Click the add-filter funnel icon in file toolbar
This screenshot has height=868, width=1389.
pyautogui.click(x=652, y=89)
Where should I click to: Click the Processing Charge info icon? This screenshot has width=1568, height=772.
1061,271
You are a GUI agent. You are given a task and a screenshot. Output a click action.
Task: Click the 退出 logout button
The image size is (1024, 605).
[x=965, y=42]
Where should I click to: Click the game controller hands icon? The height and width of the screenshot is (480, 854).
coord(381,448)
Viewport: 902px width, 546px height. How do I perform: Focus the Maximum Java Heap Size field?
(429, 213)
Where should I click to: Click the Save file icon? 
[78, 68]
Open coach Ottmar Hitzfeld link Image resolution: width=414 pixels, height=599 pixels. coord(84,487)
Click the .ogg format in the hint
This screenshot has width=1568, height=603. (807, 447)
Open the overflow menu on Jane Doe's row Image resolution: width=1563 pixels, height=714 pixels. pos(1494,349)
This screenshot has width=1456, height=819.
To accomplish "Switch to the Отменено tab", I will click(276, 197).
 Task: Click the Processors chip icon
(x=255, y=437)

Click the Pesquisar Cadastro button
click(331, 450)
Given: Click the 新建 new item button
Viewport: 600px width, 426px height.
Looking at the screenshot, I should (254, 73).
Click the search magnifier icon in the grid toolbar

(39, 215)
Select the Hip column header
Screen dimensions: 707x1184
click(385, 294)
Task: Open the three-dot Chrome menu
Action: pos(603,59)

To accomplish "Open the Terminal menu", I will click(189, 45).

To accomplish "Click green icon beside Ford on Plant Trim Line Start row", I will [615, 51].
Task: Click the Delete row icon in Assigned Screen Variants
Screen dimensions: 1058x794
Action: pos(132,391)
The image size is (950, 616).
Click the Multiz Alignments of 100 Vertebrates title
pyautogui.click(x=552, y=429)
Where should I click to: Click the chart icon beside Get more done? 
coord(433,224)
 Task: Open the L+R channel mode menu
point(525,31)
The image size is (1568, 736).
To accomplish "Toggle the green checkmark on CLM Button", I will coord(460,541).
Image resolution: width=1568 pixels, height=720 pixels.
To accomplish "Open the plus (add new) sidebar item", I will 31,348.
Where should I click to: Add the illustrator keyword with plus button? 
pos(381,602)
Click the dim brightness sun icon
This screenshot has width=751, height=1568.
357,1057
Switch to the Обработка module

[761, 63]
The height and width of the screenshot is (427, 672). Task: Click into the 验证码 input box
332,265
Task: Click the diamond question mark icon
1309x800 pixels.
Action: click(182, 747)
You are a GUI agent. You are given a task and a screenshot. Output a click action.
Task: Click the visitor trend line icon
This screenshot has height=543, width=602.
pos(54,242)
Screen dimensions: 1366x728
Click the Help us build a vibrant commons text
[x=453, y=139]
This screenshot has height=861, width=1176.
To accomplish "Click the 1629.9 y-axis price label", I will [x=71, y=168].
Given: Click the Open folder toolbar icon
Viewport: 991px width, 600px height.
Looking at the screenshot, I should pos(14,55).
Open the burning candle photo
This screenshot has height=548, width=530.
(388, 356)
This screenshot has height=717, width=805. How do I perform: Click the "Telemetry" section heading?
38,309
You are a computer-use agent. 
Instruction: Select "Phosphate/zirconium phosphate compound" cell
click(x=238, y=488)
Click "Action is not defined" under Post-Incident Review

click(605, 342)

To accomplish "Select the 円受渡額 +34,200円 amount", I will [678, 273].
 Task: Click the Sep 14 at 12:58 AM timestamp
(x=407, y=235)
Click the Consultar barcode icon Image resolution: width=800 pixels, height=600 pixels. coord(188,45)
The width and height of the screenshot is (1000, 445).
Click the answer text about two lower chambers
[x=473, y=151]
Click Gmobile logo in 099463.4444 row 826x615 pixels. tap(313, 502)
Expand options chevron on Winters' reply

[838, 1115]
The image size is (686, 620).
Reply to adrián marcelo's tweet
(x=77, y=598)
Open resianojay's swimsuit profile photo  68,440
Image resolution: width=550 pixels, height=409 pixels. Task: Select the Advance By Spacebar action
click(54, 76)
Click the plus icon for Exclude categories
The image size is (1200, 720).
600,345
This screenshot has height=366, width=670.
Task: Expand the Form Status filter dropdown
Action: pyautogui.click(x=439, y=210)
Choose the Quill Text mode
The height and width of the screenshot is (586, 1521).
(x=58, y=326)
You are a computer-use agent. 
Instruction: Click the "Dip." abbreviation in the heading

——————

> _Problem details_:
Copy out each line of the entries where the word "accomplish" is found.

> _Response to the exercise_:
To accomplish "Switch to the Отменено tab", I will click(276, 197).
To accomplish "Open the Terminal menu", I will click(189, 45).
To accomplish "Click green icon beside Ford on Plant Trim Line Start row", I will [615, 51].
To accomplish "Toggle the green checkmark on CLM Button", I will coord(460,541).
To accomplish "Open the plus (add new) sidebar item", I will 31,348.
To accomplish "Click the 1629.9 y-axis price label", I will [x=71, y=168].
To accomplish "Select the 円受渡額 +34,200円 amount", I will [678, 273].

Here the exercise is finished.